*** Opening of DATASET EXCERPTS ***
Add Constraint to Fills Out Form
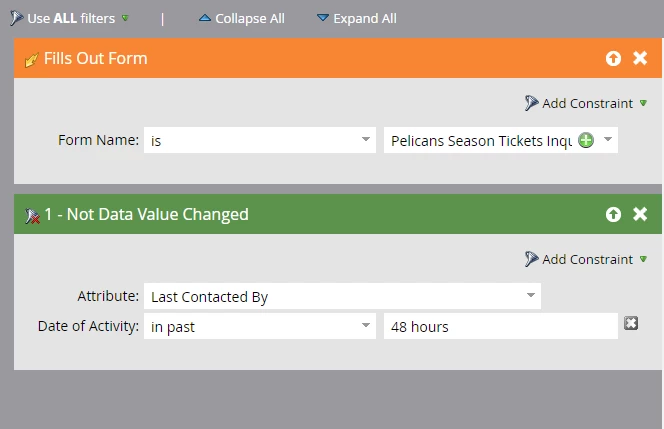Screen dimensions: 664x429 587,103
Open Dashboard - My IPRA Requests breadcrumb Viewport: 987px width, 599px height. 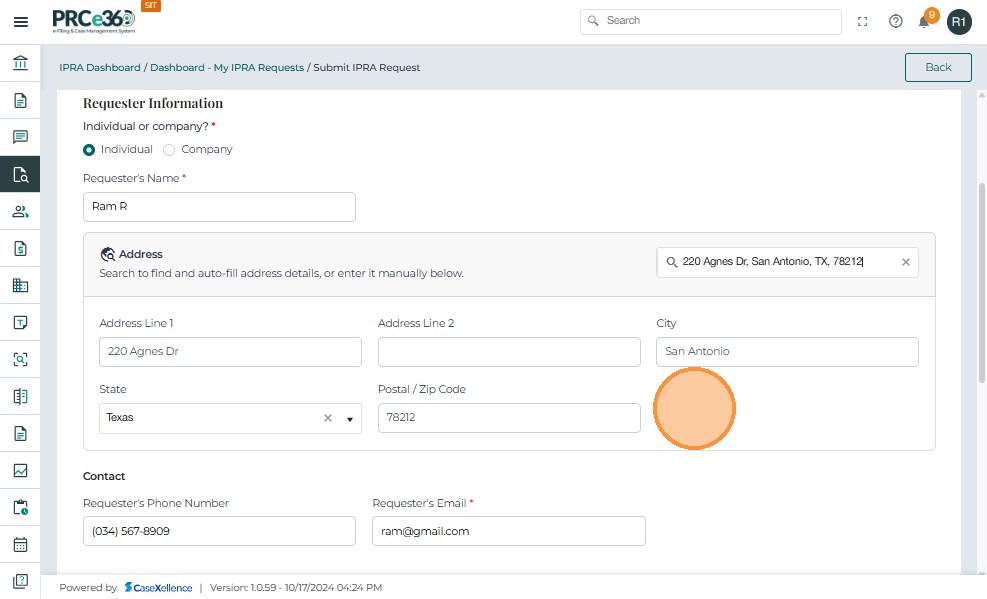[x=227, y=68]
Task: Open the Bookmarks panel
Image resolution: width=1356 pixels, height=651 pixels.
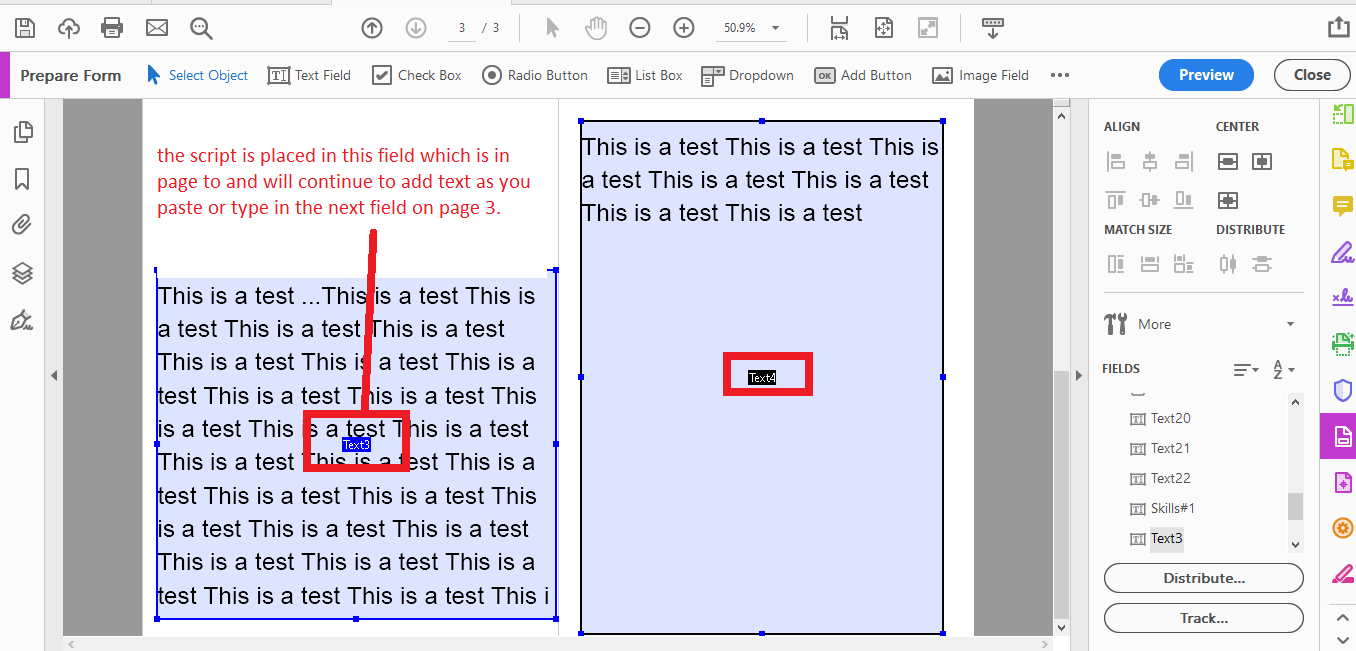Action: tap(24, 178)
*** Close of DATASET EXCERPTS ***
*** Opening of DATASET EXCERPTS ***
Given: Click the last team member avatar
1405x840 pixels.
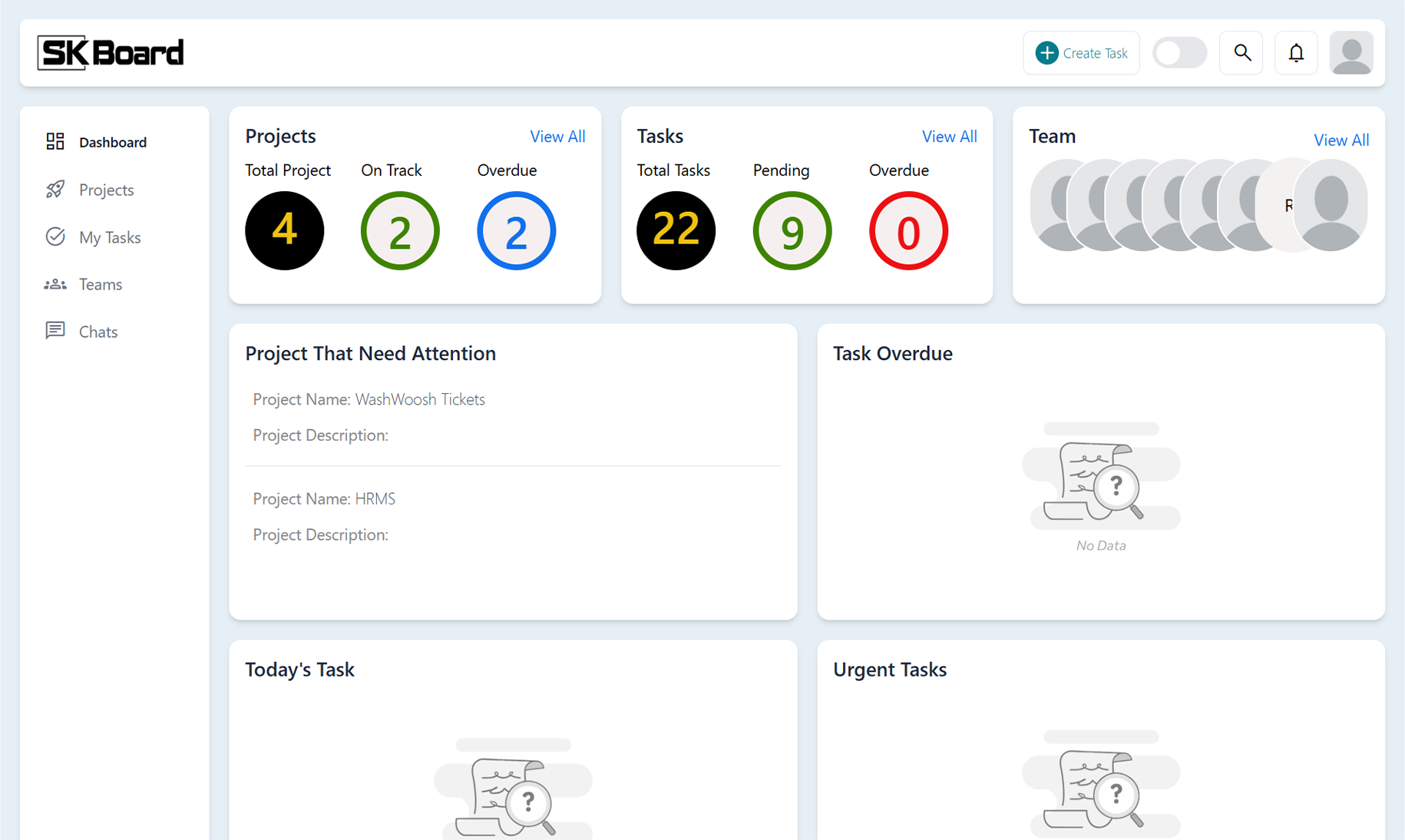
*** Close of DATASET EXCERPTS ***
• EXERCISE AIM
Among the entries above, the line containing "Given: Click the last team member avatar", the line containing "1405x840 pixels.", and all lines between them are to be restated word for word; nothing else belongs in the reply.

• EXERCISE SOLUTION
Given: Click the last team member avatar
1405x840 pixels.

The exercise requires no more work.